__To do__
Below are some entries; can you quote all of them exactly?

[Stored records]

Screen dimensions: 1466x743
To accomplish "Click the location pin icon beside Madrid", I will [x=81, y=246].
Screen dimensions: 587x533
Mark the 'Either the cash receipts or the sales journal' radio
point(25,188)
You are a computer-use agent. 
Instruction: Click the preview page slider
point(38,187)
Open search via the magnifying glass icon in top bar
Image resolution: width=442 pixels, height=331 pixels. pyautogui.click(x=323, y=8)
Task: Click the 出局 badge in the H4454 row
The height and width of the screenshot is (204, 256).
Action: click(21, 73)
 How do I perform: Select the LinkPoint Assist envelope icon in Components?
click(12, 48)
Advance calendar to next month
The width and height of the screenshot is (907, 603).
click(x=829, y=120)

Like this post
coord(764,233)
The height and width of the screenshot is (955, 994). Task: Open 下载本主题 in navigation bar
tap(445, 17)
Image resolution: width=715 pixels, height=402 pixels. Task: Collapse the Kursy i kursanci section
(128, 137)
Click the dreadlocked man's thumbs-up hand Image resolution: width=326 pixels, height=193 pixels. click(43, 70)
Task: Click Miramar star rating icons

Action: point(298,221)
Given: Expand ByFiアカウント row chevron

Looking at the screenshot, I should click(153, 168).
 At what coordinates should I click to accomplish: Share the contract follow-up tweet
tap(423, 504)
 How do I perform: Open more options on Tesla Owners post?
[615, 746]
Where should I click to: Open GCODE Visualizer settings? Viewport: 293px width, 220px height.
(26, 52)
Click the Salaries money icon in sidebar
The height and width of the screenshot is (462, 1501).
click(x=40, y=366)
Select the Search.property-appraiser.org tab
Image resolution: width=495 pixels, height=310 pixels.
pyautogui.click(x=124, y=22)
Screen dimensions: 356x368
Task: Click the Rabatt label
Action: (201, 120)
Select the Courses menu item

__Exercise answer__
Screen dimensions: 1466x743
To accomplish "Click the location pin icon beside Madrid", I will [x=81, y=246].
Screen dimensions: 587x533
Mark the 'Either the cash receipts or the sales journal' radio
point(25,188)
You are a computer-use agent. 
Instruction: Click the preview page slider
point(38,187)
Open search via the magnifying glass icon in top bar
Image resolution: width=442 pixels, height=331 pixels. pyautogui.click(x=323, y=8)
Task: Click the 出局 badge in the H4454 row
The height and width of the screenshot is (204, 256).
Action: click(21, 73)
 How do I perform: Select the LinkPoint Assist envelope icon in Components?
click(12, 48)
Advance calendar to next month
The width and height of the screenshot is (907, 603).
click(x=829, y=120)

Like this post
coord(764,233)
The height and width of the screenshot is (955, 994). Task: Open 下载本主题 in navigation bar
tap(445, 17)
Image resolution: width=715 pixels, height=402 pixels. Task: Collapse the Kursy i kursanci section
(128, 137)
Click the dreadlocked man's thumbs-up hand Image resolution: width=326 pixels, height=193 pixels. click(43, 70)
Task: Click Miramar star rating icons

Action: point(298,221)
Given: Expand ByFiアカウント row chevron

Looking at the screenshot, I should click(153, 168).
 At what coordinates should I click to accomplish: Share the contract follow-up tweet
tap(423, 504)
 How do I perform: Open more options on Tesla Owners post?
[615, 746]
Where should I click to: Open GCODE Visualizer settings? Viewport: 293px width, 220px height.
(26, 52)
Click the Salaries money icon in sidebar
The height and width of the screenshot is (462, 1501).
click(x=40, y=366)
Select the Search.property-appraiser.org tab
Image resolution: width=495 pixels, height=310 pixels.
pyautogui.click(x=124, y=22)
Screen dimensions: 356x368
Task: Click the Rabatt label
Action: (201, 120)
Select the Courses menu item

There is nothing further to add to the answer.